Jay Gatsby possède un superbe château à Long Island. En ces Années folles, les fêtes s’y succèdent, accueillant
le Tout-New York. Nick Carraway, le narrateur, les fréquente d’
abord en tant que voisin, puis devient le confident et l’ultime compagnon d’un Gatsby qui meurt, isolé et ruiné, dans sa demeure. D’autres figures gravitent autour du
héros, dont celle, haineuse, de Tom Buchanan. Ce riche fils de famille ne supporte pas du tout l’amour ancien qui lie Gatsby à Daisy, que Buchanan a épousée pour la posséder, et
accepte mal la mystérieuse fortune du
châtelain. Mais quand Daisy disparaît, plus rien ne soutient l’existence de Gatsby qui accepte la mort brutale et injuste, sans se révolter.

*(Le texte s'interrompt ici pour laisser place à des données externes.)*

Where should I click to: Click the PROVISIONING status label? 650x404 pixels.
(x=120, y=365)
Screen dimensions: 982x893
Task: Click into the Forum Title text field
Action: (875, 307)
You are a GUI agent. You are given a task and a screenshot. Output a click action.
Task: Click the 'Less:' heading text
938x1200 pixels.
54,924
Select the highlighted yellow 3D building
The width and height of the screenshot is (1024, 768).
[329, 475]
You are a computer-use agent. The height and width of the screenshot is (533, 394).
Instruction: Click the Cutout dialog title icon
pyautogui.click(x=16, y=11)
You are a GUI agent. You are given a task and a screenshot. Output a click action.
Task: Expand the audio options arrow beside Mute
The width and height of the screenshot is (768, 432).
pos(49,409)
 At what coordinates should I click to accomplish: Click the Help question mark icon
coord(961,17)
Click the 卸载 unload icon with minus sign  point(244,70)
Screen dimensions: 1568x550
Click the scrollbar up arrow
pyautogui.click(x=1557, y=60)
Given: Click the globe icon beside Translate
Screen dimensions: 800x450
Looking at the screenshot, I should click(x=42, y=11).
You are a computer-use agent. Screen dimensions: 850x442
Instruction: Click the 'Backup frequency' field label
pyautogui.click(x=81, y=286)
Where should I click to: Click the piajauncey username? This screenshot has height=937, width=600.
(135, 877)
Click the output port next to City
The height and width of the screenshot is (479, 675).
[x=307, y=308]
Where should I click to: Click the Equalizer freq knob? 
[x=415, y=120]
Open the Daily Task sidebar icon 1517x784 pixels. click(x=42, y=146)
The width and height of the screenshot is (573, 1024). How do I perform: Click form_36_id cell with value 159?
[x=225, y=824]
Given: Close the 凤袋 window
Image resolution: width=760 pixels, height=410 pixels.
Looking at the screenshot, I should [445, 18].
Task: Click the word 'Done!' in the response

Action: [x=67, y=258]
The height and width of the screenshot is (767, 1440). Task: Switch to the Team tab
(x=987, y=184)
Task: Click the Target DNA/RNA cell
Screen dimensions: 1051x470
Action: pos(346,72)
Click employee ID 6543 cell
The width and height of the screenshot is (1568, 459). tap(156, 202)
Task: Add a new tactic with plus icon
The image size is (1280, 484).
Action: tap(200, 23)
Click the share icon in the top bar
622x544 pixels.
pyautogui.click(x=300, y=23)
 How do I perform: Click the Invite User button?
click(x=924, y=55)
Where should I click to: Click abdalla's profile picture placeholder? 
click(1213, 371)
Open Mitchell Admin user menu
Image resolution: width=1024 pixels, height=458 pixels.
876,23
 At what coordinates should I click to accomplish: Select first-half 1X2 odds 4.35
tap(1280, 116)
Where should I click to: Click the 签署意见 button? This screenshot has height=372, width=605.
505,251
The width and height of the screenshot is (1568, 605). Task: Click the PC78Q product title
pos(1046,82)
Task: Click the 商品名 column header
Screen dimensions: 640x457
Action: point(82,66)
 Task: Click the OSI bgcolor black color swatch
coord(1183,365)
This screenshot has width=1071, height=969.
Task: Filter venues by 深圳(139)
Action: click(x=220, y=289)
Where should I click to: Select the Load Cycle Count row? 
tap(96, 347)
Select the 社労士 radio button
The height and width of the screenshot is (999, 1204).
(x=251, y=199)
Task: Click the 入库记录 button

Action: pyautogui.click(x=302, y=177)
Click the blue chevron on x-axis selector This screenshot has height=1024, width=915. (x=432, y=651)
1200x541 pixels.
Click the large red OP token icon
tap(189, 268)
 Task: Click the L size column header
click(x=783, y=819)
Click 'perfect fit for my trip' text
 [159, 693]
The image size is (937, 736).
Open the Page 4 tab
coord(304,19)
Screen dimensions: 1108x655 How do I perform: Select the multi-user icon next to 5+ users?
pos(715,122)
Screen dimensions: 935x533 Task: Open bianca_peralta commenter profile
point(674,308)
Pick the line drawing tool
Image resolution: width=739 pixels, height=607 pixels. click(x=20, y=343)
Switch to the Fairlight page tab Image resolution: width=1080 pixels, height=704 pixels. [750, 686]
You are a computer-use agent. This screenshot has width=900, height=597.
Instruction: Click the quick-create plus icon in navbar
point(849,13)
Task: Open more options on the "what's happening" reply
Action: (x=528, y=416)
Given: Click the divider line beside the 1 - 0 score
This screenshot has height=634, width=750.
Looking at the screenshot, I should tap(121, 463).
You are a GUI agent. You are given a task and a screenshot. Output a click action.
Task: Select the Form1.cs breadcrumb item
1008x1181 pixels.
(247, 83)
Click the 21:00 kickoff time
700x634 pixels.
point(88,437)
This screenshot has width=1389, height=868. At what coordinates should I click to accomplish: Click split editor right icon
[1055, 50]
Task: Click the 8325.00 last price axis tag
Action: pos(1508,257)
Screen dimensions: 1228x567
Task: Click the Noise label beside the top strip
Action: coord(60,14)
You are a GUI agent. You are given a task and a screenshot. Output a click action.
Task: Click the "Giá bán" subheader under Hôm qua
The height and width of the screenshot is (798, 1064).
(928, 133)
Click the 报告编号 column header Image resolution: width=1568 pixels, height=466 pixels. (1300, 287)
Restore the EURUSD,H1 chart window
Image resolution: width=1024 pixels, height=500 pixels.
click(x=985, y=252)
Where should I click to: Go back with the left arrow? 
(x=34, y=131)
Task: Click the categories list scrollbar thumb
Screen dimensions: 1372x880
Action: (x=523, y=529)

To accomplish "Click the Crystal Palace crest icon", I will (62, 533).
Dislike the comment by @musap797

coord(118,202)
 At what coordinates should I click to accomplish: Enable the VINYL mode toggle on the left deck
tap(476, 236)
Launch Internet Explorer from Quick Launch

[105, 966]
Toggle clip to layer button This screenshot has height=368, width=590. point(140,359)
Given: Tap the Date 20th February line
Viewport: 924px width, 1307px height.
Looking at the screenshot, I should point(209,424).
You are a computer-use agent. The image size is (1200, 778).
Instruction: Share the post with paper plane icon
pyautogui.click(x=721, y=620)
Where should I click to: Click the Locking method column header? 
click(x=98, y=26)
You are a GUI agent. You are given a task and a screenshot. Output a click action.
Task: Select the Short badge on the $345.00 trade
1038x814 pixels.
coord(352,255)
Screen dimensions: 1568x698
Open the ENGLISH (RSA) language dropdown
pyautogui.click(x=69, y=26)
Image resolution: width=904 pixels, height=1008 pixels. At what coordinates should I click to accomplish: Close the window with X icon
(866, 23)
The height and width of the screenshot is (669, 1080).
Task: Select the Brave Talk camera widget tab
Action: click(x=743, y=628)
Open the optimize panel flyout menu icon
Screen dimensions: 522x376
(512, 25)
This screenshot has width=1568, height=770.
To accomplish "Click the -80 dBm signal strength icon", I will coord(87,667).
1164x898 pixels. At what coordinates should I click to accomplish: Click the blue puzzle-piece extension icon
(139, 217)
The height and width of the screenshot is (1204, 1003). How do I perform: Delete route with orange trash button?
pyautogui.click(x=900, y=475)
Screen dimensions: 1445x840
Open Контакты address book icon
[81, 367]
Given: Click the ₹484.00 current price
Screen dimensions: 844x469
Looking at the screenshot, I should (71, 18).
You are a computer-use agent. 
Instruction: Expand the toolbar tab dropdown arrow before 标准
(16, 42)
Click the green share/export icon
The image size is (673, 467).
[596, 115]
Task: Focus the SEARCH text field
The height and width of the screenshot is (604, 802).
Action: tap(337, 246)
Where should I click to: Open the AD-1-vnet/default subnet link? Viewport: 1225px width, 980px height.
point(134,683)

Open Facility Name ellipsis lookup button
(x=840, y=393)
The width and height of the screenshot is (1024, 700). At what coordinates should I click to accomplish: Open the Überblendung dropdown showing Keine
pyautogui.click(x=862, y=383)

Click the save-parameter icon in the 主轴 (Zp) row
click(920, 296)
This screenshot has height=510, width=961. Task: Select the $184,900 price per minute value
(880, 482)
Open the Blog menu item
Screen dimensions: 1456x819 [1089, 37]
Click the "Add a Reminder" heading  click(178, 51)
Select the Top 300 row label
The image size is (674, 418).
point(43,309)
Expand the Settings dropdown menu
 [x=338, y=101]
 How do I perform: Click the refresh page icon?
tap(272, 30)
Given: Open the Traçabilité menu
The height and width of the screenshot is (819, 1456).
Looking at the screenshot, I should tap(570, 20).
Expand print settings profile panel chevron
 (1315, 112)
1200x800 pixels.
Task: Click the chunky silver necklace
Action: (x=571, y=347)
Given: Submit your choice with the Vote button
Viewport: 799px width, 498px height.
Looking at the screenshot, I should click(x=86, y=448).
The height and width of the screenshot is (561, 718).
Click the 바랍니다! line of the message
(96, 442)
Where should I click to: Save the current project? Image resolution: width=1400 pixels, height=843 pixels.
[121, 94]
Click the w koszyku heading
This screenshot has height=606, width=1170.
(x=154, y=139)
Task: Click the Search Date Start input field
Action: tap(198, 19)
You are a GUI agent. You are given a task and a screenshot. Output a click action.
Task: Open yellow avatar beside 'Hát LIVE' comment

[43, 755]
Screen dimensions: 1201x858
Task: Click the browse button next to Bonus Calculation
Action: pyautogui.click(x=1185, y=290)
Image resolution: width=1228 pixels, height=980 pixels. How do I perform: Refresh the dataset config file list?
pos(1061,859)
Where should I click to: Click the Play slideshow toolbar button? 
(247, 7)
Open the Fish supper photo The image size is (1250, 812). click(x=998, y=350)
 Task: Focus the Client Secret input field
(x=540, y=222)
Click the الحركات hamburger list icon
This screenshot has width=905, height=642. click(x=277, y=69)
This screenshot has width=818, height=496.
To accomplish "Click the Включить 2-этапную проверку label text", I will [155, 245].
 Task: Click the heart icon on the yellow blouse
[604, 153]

Le roman de Francis Scott Fitzgerald
est un miroir qui montre le chemin boueux autant que le ciel étoilé. C’est d’abord une description sans fard d’une société de castes. La richesse accumulée par le châtelain ne vaudra
jamais celle de l’héritier. Si Gatsby a pu rencontrer Daisy, relève le cynique Buchanan, c’est en passant par la porte de service. Mais l’œuvre est aussi une réflexion sur l’identité : celle du petit paysan originaire du Middle West est confuse. Héros sur les champs de bataille de l’Argonne, millionnaire de la côte est, il mêle les images mais reste cet homme que l’on considère comme un imposteur, ne cessant jamais d’en payer le prix.